Screening mammography program outcomes in study of 53,948 screening mammograms from Danish Capital Region
	Original screening outcomes	Screening outcomes if AI software scoring threshold of 5 was automatically used to determine a normal mammogram
Recall rate	3.18%	2.48%
Positive predictive value	24.34%	30.04%

With this strategy, 16 (3.83%) of the screening-detected cancers that were detected during the normal double reading process would have been missed. However, if this AI strategy was expanded to recall all women with an exam score > 9.96, 16 new cancers would be detected, including five interval cancers and 11 long-term cancers. These added detections would come at the cost of only 91 new noncancer recalls, Lauritzen said.

This demonstrates that it's possible to maintain a stable cancer detection rate and still avoid a large number of noncancer recalls, he pointed out.

"This study suggests that an AI system can be used to maintain safety of the breast screening program, possibly increase performance, while reducing the number of mammograms that have to be read by radiologists by a considerable amount," Lauritzen said.

More study needed

However, this recall threshold would still need to be studied in detail before being placed into clinical use, Lauritzen said.

He noted that the study considered an extreme scenario of replacing both radiologists for certain mammograms.

"The more likely scenario is to replace a single radiologist," he said. "However, this study remains clinically relevant as it demonstrates the clearly positive impact [of the software] on a screening program.

Also, "a limitation of this study is that the radiologists would only read exams with high AI scores," he said. "Being aware of that fact might affect their performance and this effect will be studied in a future prospective study."

Improving reader performance

In a second study, Dr.

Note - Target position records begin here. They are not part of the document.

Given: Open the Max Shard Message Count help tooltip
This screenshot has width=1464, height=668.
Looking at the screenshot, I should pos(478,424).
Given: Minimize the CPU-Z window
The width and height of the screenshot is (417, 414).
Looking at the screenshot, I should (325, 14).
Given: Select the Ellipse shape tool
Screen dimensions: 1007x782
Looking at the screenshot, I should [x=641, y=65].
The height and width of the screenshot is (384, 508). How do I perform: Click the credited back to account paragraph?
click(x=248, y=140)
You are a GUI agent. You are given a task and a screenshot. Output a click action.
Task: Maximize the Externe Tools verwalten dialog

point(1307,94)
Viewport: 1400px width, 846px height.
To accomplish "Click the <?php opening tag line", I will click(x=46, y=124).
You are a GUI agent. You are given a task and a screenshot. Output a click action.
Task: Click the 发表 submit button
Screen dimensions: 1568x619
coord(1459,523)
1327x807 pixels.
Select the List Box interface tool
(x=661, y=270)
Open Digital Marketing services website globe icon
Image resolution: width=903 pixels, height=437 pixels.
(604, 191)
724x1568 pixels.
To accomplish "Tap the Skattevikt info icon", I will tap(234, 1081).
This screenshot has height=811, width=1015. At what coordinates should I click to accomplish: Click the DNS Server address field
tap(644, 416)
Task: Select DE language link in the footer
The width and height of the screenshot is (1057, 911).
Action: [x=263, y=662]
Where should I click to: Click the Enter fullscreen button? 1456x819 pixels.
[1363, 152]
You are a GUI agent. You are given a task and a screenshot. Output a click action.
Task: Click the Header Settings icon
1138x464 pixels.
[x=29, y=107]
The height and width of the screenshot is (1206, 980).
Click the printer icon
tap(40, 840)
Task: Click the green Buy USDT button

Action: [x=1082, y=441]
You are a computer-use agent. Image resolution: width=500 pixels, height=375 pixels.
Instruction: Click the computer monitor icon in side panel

Alyssa Watanabe, chief medical officer of CureMetrix in Manhattan Beach, California, reported that the company's cmTriage deep learning-based software could also yield significant workflow reduction for radiologists and improve their performance.

After assessing the performance of the AI software on two different datasets, the researchers found that it could potentially yield workflow reductions as high as 62% for radiologists. It could also help avoid missed cancers, according to Watanabe.

"This research shows that cmTriage can potentially be used for workflow reduction, either as a standalone or through elimination of double reading, while at the same time improving reader performance," she said.

The researchers assessed the performance of cmTriage on two test sets, including an enriched set of 1,255 screening 2D digital mammograms from three different imaging facilities and multiple imaging vendors. This test set included 400 biopsy-proven cancers and 855 negative cases.

Operating on a 99% sensitivity setting, the cmTriage software could have reduced radiologist workflow by 40% in this enriched test set without missing any cancers, according to Watanabe.

They also evaluated the software on a batch of 1,129 cases of 2D screening mammograms, representing three months of data from a single academic breast center. No cases were excluded, and the cancer prevalence rate was 7 per 1,000.

Screening outcomes on three full months of data from an academic screening center
	Without AI triage software	With AI triage software at 93% sensitivity setting
Number of cases categorized as very low suspicion of cancer by software	n/a	1,138 (62%) of 2,129 screening mammograms.
Recall rate	13.4%	7.4%
Biopsies	61 (15 cancers)	53 biopsies (15 cancers)

All of the cases categorized by the software as very low suspicion of cancer were confirmed as negative during follow-up of more than one year. In addition, all of the cases with cancer were correctly sorted as suspicious by the software. There were three missed cancer cases, all of which were flagged correctly by the software, Watanabe said.

"So in this real-life scenario, there was potential for not only workload reduction but over 50% recall reduction and a potential for 12% biopsy reduction," she said. "And in addition, there were the several missed cancers and the potential to increase the cancer detection rate by 17%, which would be an additional one per 1,000."